ThinkProgress Justice Editor Ian Millhiser, who first reported the accusation, says Arturo Sarukhán “tweeted on Tuesday that a former U.S. diplomat told him the U.S. State Department’s protocol emphasizes to world leaders that they should use Trump’s D.C. hotel for official visits.”

Sarukhan, who was the Mexican Ambassador from 2007-2013, today has various fellowship positions at top DC think tanks, including the Woodrow Wilson Center for International Scholars, the Brookings Institution, and the USC/Annenberg Center for Public Diplomacy.

In his tweet he uses the term “Kakistocracy,” which the American Heritage Dictionary defines as “Government by the least qualified or most unprincipled citizens.”

ThinkProgress also notes these actions would be not only illegal, but unconstitutional.

If the State Department is, in fact, helping Trump drive foreign governments’ business to his hotels, then it is complicit in a violation of the Constitution. The Constitution provides that no “person holding any office of profit or trust” under the United States may “without the consent of the Congress, accept of any present, emolument, office, or title, of any kind whatever, from any king, prince, or foreign state.”

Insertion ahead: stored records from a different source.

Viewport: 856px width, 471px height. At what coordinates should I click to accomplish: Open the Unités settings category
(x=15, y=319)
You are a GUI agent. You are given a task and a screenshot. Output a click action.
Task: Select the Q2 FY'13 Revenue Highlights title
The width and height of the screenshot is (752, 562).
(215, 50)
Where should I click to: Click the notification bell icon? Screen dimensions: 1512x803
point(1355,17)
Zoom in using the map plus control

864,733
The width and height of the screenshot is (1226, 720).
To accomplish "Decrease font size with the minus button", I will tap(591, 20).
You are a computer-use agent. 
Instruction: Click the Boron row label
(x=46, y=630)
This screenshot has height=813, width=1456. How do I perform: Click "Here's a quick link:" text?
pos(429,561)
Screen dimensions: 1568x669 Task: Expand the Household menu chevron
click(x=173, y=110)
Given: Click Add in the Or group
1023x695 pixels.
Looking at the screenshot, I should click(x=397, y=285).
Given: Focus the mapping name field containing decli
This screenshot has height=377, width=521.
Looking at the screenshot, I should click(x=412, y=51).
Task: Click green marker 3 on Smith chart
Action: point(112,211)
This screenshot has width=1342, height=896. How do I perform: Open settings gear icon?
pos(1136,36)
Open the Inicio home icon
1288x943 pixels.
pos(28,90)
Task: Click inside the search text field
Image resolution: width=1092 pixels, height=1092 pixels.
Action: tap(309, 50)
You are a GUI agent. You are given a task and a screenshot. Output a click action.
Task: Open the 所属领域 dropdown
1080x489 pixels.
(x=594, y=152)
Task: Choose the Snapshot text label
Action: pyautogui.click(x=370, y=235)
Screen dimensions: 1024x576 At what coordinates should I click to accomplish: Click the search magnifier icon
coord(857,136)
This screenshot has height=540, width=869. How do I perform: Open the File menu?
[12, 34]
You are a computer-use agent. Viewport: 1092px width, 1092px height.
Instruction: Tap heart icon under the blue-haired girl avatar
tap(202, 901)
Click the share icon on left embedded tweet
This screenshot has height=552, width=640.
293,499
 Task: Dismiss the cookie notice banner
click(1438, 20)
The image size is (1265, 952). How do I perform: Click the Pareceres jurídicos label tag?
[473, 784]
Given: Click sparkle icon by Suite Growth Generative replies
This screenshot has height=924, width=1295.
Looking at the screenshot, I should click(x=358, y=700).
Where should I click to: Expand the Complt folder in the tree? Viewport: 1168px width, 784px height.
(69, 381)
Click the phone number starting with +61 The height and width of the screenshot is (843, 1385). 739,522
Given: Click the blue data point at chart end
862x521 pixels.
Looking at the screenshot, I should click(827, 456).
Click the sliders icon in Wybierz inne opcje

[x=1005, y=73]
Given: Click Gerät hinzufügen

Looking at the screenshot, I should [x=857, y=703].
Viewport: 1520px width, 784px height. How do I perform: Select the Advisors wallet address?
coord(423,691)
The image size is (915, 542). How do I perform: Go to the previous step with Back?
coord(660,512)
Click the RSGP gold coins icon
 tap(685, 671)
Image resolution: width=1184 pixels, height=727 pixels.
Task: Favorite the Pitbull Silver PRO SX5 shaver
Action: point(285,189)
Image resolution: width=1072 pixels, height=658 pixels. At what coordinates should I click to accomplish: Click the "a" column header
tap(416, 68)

This would not be the first time similar accusations about Trump’s hotels have been made.

RELATED: ‘Kakistocracy’: Defining the New Trump Era

In April, several U.S. State Dept. social media accounts actively promoted Trump’s Mar-a-Lago golf club and resort, under the guise of it being “the Winter White House,” which it is not. It is a business privately owned by Trump.

Just ten days after the November election The Washington Post reported “For foreign diplomats, Trump hotel is place to be.” The article began:

About 100 foreign diplomats, from Brazil to Turkey, gathered at the Trump International Hotel this week to sip Trump-branded champagne, dine on sliders and hear a sales pitch about the U.S. president-elect’s newest hotel.

In March, former DC ethics lawyer Kathleen Clark, a law professor at Washington University in St. Louis told the AP, “President Trump is in effect inviting people and companies and countries to channel money to him through the hotel.”

She said the “pay to play” danger is even greater than it would be if people wanted to donate to a campaign to influence a politician’s thinking. Spending money at a Trump property “is about personally enriching Donald Trump, who happens to be the president of the United States.”

The Washington Post this past August also reported Trump’s D.C. hotel ended its first four months with a $1.97 million profit. It was expected to lose $2.1 million during that time period.